Provincie Antwerpen telt vissen in de Kempen
Gissen is missen en meten is weten. Daarom gaf provincie Antwerpen de opdracht voor een grootscheeps visonderzoek in de Kempen. Vanaf 7 april gaat een onderzoeksteam van PXL hogeschool vissen tellen in de Daelemansloop in Geel en het Loeijens Neetje in Kasterlee en Retie. Met de resultaten van dit onderzoek willen we de werking van de aangelegde vispassages controleren.
De provincie Antwerpen levert jaarlijks inspanningen om de waterlopen onder haar beheer weer vispasseerbaar te maken. Menselijke ingrepen in het verleden veroorzaakten immers onneembare hindernissen voor de vissen.
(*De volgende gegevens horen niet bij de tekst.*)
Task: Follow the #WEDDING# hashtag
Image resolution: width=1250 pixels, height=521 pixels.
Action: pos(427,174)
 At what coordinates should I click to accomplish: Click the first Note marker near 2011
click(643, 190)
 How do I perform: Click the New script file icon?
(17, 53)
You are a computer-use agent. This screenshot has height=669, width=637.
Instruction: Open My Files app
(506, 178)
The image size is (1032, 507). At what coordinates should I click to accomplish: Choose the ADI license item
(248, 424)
Voor veel vissen is stroomopwaarts geraken echter zo belangrijk dat zelfs hun voortbestaan ervan afhangt!
We hebben in het bijzonder aandacht voor de kwetsbare soorten kopvoorn, serpeling, rivierdonderpad en kleine modderkruiper (die laatste twee zijn trouwens Provinciale Prioritaire Soorten). Om te weten of onze inspanningen voor de verwachte resultaten zorgen, gaan we nu de vissen tellen die stroomopwaarts van de passages zijn geraakt.
Vistrappen in de Daelemansloop
De provincie Antwerpen heeft in de Daelemansloop in Geel in december 2013 een grote stuw vervangen door een langgerekte vistrap. Enkele bestaande vistrappen verder stroomafwaarts werden bovendien geoptimaliseerd. We willen hier onderzoeken of de doelsoorten (kleine modderkruiper, rivierdonderpad, kopvoorn en serpeling) effectief stroomopwaarts geraken.
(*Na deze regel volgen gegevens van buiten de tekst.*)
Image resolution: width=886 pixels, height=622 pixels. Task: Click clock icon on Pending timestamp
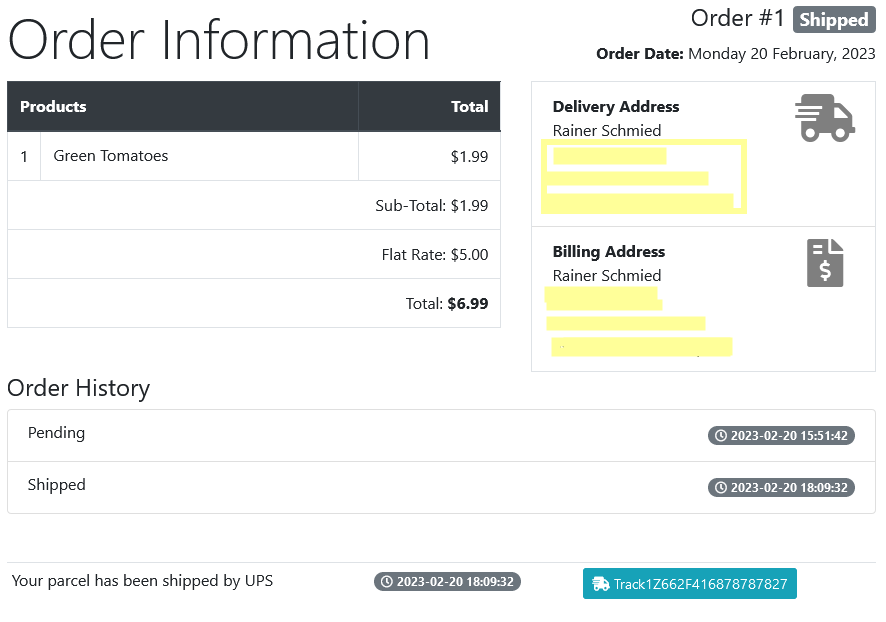pyautogui.click(x=721, y=436)
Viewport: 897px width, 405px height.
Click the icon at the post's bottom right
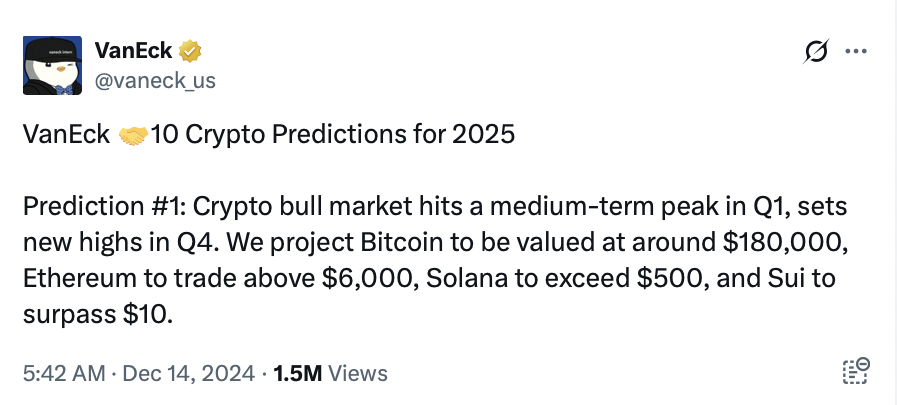[857, 372]
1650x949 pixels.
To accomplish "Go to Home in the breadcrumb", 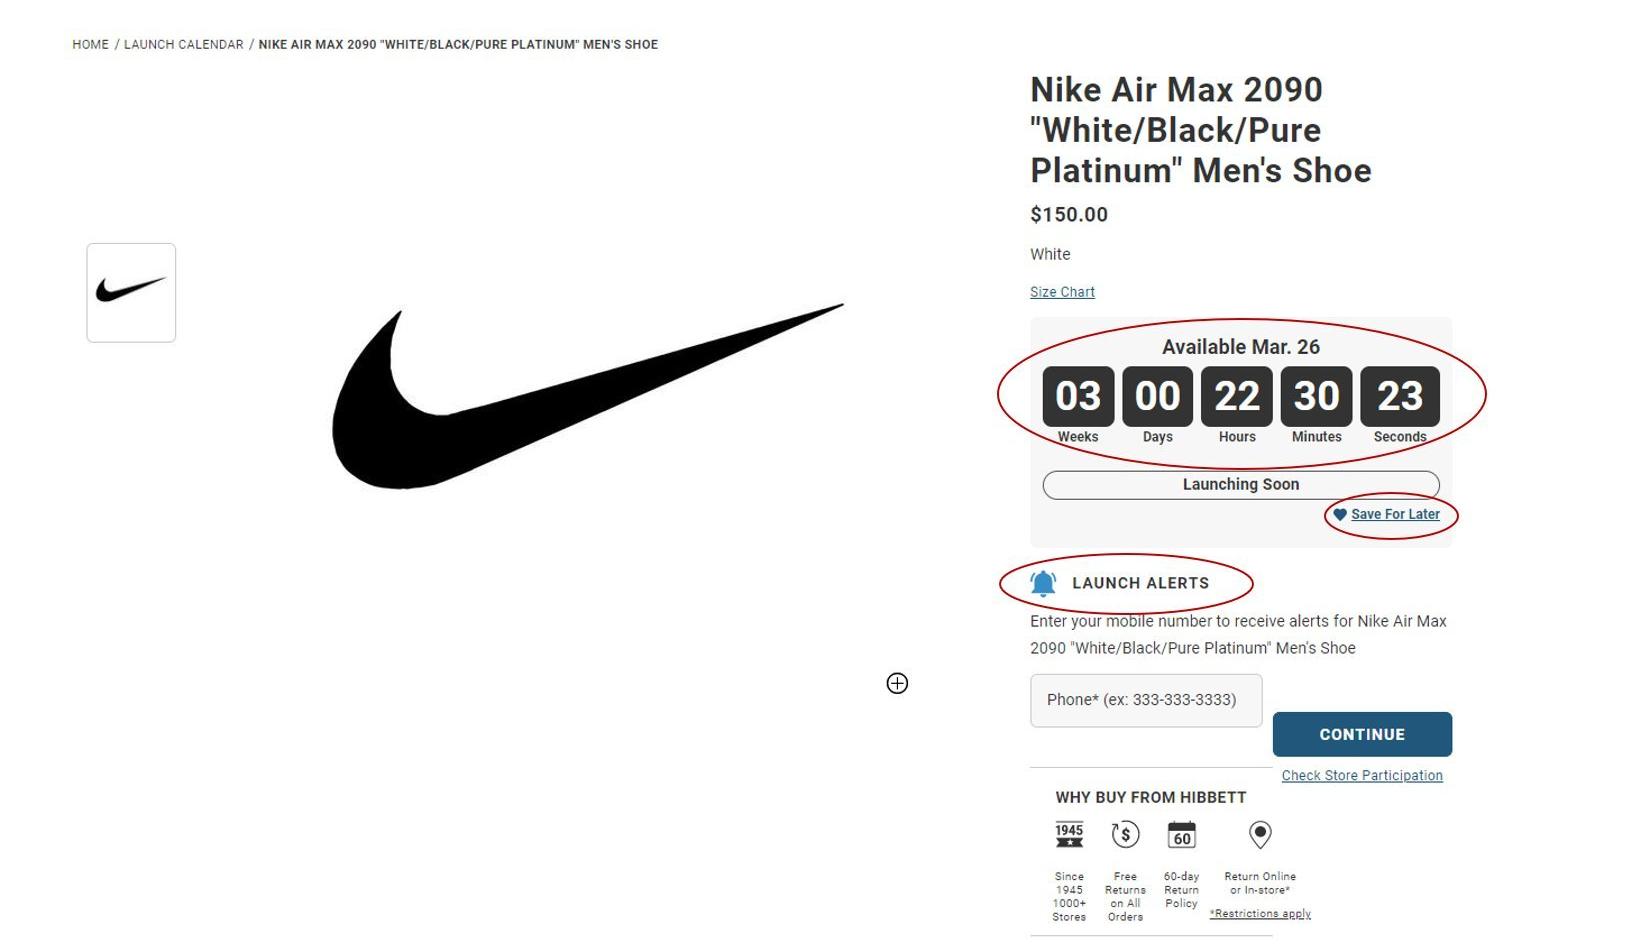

Vispassages in het Loeijens Neetje
In 2012 realiseerde de provincie Antwerpen twee vispassages in het Loeijens Neetje in Kasterlee en Retie. Aan de monding in de Keine Nete werden een stuw en een ander knelpunt omzeild door een nieuw stuk kronkelende beek aan te leggen met een aparte monding. Ook verder stroomopwaarts werd een kleinere nevengeul aangelegd om een stuw te omzeilen. We willen graag weten welke vissoorten het nieuwe traject van het Loeijens Neetje volgen vanop de Kleine Nete en of ze ook voorbij de tweede passage geraken.
Visonderzoek
Vanaf 7 april start het onderzoeksteam met elektrische vangtechnieken waarbij ze de vissen als het ware tijdelijk verdoven en ze met een net opvangen. Dit gebeurt zowel stroomafwaarts, in de vispassages als stroomopwaarts ervan. Daarna worden gedurende ongeveer drie weken fuiken gezet, die de onderzoekers regelmatig controleren. Tot slot krijgen de gevangen vissen een kleurmerk. Kleurmerken blijven zichtbaar zolang de vis leeft en zijn snel aan te brengen zonder de vis te beschadigen. Op het einde worden opnieuw elektrische bevissingen uitgevoerd en kan aan de hand van het kleurmerk nagegaan worden of de vissen de vispassage hebben kunnen opzwemmen.
Het onderzoek op het terrein is uiterlijk eind mei afgerond en de resultaten verwachten we in het najaar. Uit het onderzoeksrapport kunnen we lessen trekken voor toekomstige vismigratieprojecten. Indien nodig zal de provincie op basis van de resultaten nog kleine aanpassingen doen in de onderzochte vistrappen.
Voor meer info kun je terecht bij onze projectverantwoordelijke. We hopen alvast op een wonderbaarlijke visvangst!